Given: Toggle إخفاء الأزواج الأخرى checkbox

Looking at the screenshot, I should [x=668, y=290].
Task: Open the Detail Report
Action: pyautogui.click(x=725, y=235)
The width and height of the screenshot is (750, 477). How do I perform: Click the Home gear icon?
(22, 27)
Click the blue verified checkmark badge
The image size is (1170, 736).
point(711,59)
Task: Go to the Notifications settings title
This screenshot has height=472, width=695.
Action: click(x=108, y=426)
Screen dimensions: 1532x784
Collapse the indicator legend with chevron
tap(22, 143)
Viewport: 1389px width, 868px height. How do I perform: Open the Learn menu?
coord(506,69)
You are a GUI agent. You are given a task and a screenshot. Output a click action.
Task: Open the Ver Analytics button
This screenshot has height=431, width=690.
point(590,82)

════════════════

Return each of the records above word for word, with nothing added, dropped, or changed.

▸ FINISHED ANSWER
Given: Toggle إخفاء الأزواج الأخرى checkbox

Looking at the screenshot, I should [x=668, y=290].
Task: Open the Detail Report
Action: pyautogui.click(x=725, y=235)
The width and height of the screenshot is (750, 477). How do I perform: Click the Home gear icon?
(22, 27)
Click the blue verified checkmark badge
The image size is (1170, 736).
point(711,59)
Task: Go to the Notifications settings title
This screenshot has height=472, width=695.
Action: click(x=108, y=426)
Screen dimensions: 1532x784
Collapse the indicator legend with chevron
tap(22, 143)
Viewport: 1389px width, 868px height. How do I perform: Open the Learn menu?
coord(506,69)
You are a GUI agent. You are given a task and a screenshot. Output a click action.
Task: Open the Ver Analytics button
This screenshot has height=431, width=690.
point(590,82)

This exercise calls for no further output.